*** SOURCE RECORDS ***
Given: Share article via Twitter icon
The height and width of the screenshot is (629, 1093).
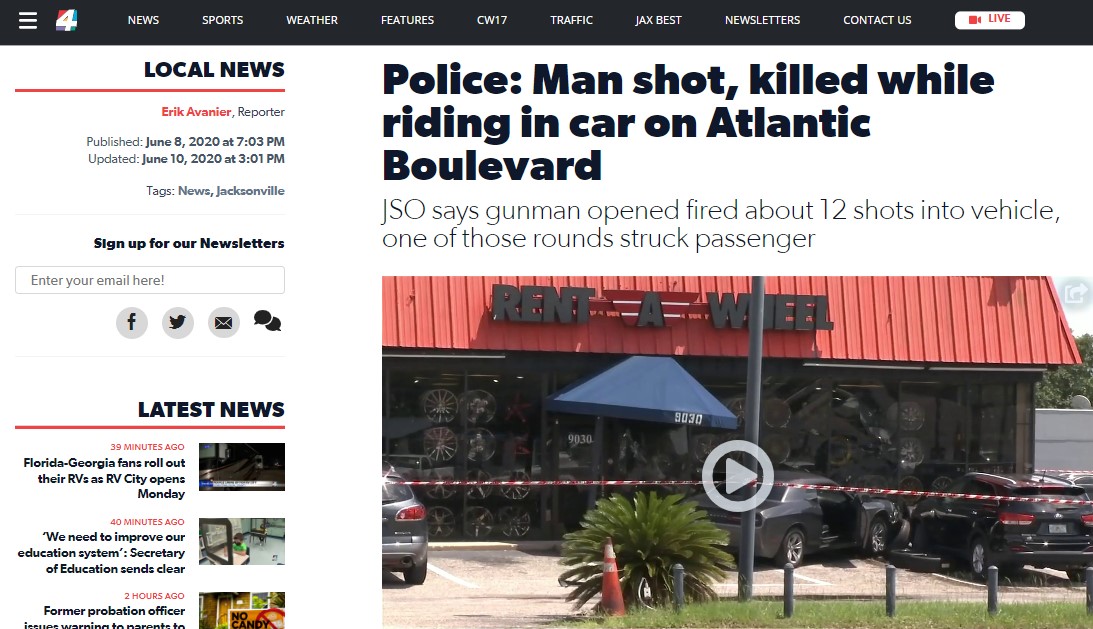Looking at the screenshot, I should pos(178,322).
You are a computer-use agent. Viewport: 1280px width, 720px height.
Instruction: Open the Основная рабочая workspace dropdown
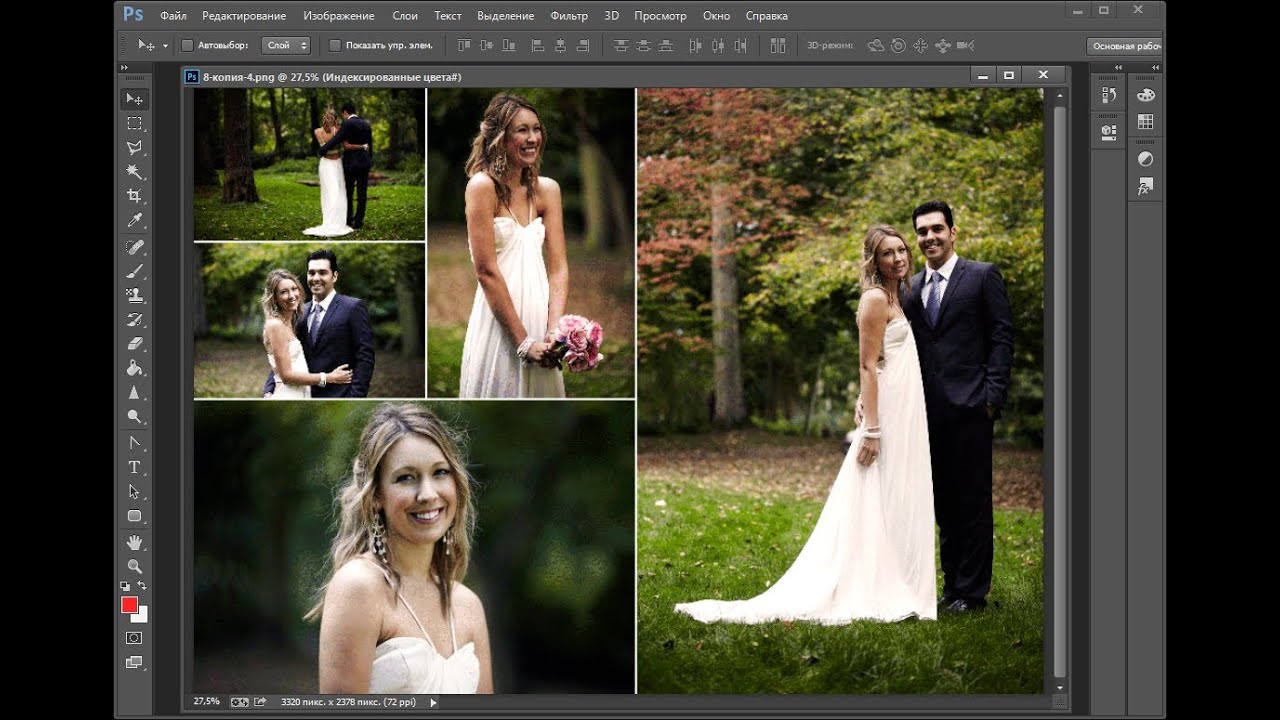click(x=1124, y=46)
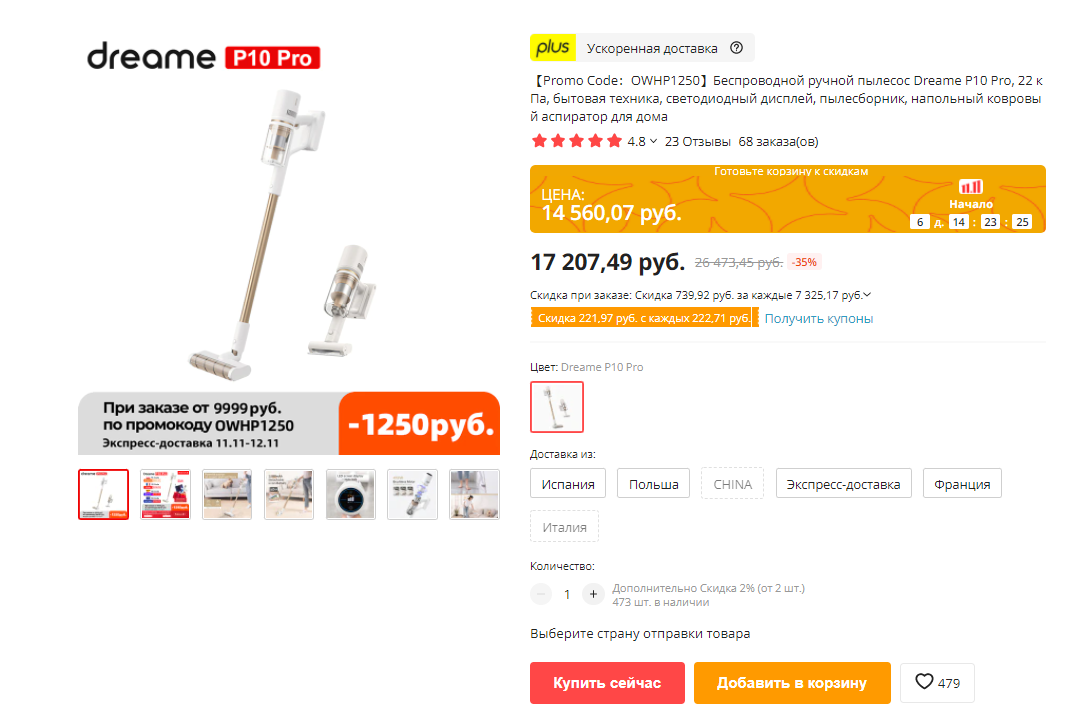The height and width of the screenshot is (715, 1070).
Task: View the second red promo thumbnail
Action: (165, 495)
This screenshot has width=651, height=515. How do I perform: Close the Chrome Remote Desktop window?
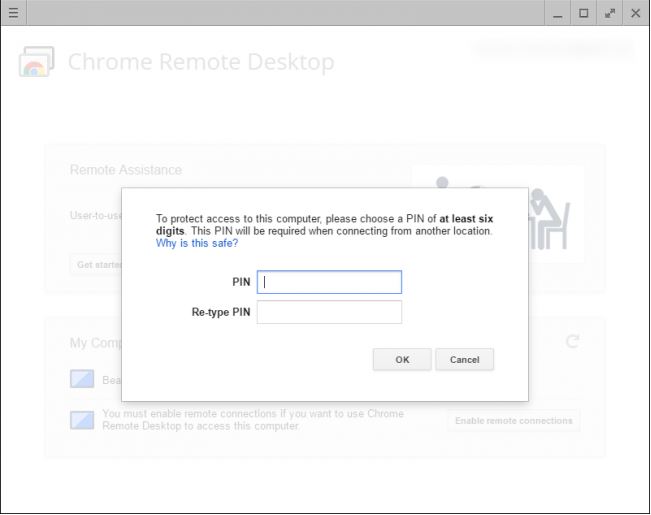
*** End of SOURCE RECORDS ***
* **EXERCISE DETAILS**
Repeat the data verbatim through the "You are a computer-use" line, no pictures.

* **RESULT**
Given: Share article via Twitter icon
The height and width of the screenshot is (629, 1093).
Looking at the screenshot, I should pos(178,322).
You are a computer-use agent. Viewport: 1280px width, 720px height.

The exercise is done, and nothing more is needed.